* **Recorded data**:
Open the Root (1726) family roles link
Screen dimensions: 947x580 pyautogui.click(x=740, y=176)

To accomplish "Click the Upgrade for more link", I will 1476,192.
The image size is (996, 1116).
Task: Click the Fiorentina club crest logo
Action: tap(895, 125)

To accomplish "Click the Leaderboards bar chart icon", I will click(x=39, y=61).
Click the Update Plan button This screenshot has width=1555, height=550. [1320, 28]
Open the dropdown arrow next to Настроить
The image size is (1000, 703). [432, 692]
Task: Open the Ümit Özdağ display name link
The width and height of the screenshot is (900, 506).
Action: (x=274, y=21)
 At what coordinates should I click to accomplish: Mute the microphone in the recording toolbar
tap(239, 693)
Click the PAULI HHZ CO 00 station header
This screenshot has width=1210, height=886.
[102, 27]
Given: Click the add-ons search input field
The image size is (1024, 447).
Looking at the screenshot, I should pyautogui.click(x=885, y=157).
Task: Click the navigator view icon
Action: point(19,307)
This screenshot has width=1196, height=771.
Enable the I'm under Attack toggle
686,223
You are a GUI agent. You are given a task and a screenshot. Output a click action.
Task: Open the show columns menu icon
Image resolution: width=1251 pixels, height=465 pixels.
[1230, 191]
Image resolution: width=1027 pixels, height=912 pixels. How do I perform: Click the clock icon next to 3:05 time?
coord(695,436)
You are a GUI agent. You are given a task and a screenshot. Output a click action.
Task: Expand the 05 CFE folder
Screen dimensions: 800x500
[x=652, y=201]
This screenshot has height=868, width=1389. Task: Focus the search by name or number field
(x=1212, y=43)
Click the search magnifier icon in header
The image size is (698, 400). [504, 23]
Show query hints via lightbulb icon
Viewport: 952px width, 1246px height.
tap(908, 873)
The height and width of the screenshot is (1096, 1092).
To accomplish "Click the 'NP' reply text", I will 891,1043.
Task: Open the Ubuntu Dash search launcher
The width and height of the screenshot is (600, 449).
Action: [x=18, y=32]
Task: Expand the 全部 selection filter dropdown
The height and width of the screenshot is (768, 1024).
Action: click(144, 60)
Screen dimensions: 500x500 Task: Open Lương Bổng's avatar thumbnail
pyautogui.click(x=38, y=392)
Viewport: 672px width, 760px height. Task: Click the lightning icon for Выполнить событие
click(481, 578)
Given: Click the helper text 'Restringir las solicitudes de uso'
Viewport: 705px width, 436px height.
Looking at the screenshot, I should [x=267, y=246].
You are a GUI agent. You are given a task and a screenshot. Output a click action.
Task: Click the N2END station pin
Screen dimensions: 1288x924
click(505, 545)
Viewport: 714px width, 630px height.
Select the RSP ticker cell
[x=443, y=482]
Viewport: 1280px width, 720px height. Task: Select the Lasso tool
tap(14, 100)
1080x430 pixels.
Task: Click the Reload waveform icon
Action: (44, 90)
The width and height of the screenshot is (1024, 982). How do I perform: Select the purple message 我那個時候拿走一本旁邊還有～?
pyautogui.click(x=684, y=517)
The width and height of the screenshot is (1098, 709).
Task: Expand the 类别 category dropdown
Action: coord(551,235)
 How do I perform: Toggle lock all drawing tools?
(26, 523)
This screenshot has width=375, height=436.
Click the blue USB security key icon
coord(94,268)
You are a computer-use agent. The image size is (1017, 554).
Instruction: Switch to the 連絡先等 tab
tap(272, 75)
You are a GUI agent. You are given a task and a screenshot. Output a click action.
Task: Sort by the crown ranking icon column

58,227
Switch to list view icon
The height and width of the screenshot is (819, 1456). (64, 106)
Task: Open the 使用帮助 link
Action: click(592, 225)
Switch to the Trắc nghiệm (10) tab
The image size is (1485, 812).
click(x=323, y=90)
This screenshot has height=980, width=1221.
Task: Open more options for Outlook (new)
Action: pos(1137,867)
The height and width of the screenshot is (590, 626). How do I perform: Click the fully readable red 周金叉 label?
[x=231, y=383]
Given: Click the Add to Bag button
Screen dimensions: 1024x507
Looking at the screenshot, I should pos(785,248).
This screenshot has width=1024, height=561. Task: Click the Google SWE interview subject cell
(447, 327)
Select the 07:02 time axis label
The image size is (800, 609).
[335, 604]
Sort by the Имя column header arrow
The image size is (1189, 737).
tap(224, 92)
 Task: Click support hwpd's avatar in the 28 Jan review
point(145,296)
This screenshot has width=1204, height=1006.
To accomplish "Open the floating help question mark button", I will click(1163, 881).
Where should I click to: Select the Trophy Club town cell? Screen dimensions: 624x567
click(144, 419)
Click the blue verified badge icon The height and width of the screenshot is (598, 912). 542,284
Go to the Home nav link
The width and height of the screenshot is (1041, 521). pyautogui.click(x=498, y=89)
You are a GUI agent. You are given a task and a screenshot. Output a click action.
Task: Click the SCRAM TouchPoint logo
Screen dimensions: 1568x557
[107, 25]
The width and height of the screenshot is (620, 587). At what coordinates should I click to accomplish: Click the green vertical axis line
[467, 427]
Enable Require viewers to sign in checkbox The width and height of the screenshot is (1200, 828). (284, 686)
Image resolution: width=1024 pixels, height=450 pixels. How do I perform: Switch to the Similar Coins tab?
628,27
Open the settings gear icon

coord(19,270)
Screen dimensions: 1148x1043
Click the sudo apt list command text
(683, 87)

* **What the task requires**:
Each entry should be written out again exactly, with no word left out.

* **Finished exercise**:
Open the Root (1726) family roles link
Screen dimensions: 947x580 pyautogui.click(x=740, y=176)

To accomplish "Click the Upgrade for more link", I will 1476,192.
The image size is (996, 1116).
Task: Click the Fiorentina club crest logo
Action: tap(895, 125)

To accomplish "Click the Leaderboards bar chart icon", I will click(x=39, y=61).
Click the Update Plan button This screenshot has width=1555, height=550. [1320, 28]
Open the dropdown arrow next to Настроить
The image size is (1000, 703). [432, 692]
Task: Open the Ümit Özdağ display name link
The width and height of the screenshot is (900, 506).
Action: (x=274, y=21)
 At what coordinates should I click to accomplish: Mute the microphone in the recording toolbar
tap(239, 693)
Click the PAULI HHZ CO 00 station header
This screenshot has width=1210, height=886.
[102, 27]
Given: Click the add-ons search input field
The image size is (1024, 447).
Looking at the screenshot, I should pyautogui.click(x=885, y=157).
Task: Click the navigator view icon
Action: point(19,307)
This screenshot has width=1196, height=771.
Enable the I'm under Attack toggle
686,223
You are a GUI agent. You are given a task and a screenshot. Output a click action.
Task: Open the show columns menu icon
Image resolution: width=1251 pixels, height=465 pixels.
[1230, 191]
Image resolution: width=1027 pixels, height=912 pixels. How do I perform: Click the clock icon next to 3:05 time?
coord(695,436)
You are a GUI agent. You are given a task and a screenshot. Output a click action.
Task: Expand the 05 CFE folder
Screen dimensions: 800x500
[x=652, y=201]
This screenshot has height=868, width=1389. Task: Focus the search by name or number field
(x=1212, y=43)
Click the search magnifier icon in header
The image size is (698, 400). [504, 23]
Show query hints via lightbulb icon
Viewport: 952px width, 1246px height.
tap(908, 873)
The height and width of the screenshot is (1096, 1092).
To accomplish "Click the 'NP' reply text", I will 891,1043.
Task: Open the Ubuntu Dash search launcher
The width and height of the screenshot is (600, 449).
Action: [x=18, y=32]
Task: Expand the 全部 selection filter dropdown
The height and width of the screenshot is (768, 1024).
Action: click(144, 60)
Screen dimensions: 500x500 Task: Open Lương Bổng's avatar thumbnail
pyautogui.click(x=38, y=392)
Viewport: 672px width, 760px height. Task: Click the lightning icon for Выполнить событие
click(481, 578)
Given: Click the helper text 'Restringir las solicitudes de uso'
Viewport: 705px width, 436px height.
Looking at the screenshot, I should [x=267, y=246].
You are a GUI agent. You are given a task and a screenshot. Output a click action.
Task: Click the N2END station pin
Screen dimensions: 1288x924
click(505, 545)
Viewport: 714px width, 630px height.
Select the RSP ticker cell
[x=443, y=482]
Viewport: 1280px width, 720px height. Task: Select the Lasso tool
tap(14, 100)
1080x430 pixels.
Task: Click the Reload waveform icon
Action: (44, 90)
The width and height of the screenshot is (1024, 982). How do I perform: Select the purple message 我那個時候拿走一本旁邊還有～?
pyautogui.click(x=684, y=517)
The width and height of the screenshot is (1098, 709).
Task: Expand the 类别 category dropdown
Action: coord(551,235)
 How do I perform: Toggle lock all drawing tools?
(26, 523)
This screenshot has width=375, height=436.
Click the blue USB security key icon
coord(94,268)
You are a computer-use agent. The image size is (1017, 554).
Instruction: Switch to the 連絡先等 tab
tap(272, 75)
You are a GUI agent. You are given a task and a screenshot. Output a click action.
Task: Sort by the crown ranking icon column

58,227
Switch to list view icon
The height and width of the screenshot is (819, 1456). (64, 106)
Task: Open the 使用帮助 link
Action: click(592, 225)
Switch to the Trắc nghiệm (10) tab
The image size is (1485, 812).
click(x=323, y=90)
This screenshot has height=980, width=1221.
Task: Open more options for Outlook (new)
Action: pos(1137,867)
The height and width of the screenshot is (590, 626). How do I perform: Click the fully readable red 周金叉 label?
[x=231, y=383]
Given: Click the Add to Bag button
Screen dimensions: 1024x507
Looking at the screenshot, I should pos(785,248).
This screenshot has width=1024, height=561. Task: Click the Google SWE interview subject cell
(447, 327)
Select the 07:02 time axis label
The image size is (800, 609).
[335, 604]
Sort by the Имя column header arrow
The image size is (1189, 737).
tap(224, 92)
 Task: Click support hwpd's avatar in the 28 Jan review
point(145,296)
This screenshot has width=1204, height=1006.
To accomplish "Open the floating help question mark button", I will click(1163, 881).
Where should I click to: Select the Trophy Club town cell? Screen dimensions: 624x567
click(144, 419)
Click the blue verified badge icon The height and width of the screenshot is (598, 912). 542,284
Go to the Home nav link
The width and height of the screenshot is (1041, 521). pyautogui.click(x=498, y=89)
You are a GUI agent. You are given a task and a screenshot. Output a click action.
Task: Click the SCRAM TouchPoint logo
Screen dimensions: 1568x557
[107, 25]
The width and height of the screenshot is (620, 587). At what coordinates should I click to accomplish: Click the green vertical axis line
[467, 427]
Enable Require viewers to sign in checkbox The width and height of the screenshot is (1200, 828). (284, 686)
Image resolution: width=1024 pixels, height=450 pixels. How do I perform: Switch to the Similar Coins tab?
628,27
Open the settings gear icon

coord(19,270)
Screen dimensions: 1148x1043
Click the sudo apt list command text
(683, 87)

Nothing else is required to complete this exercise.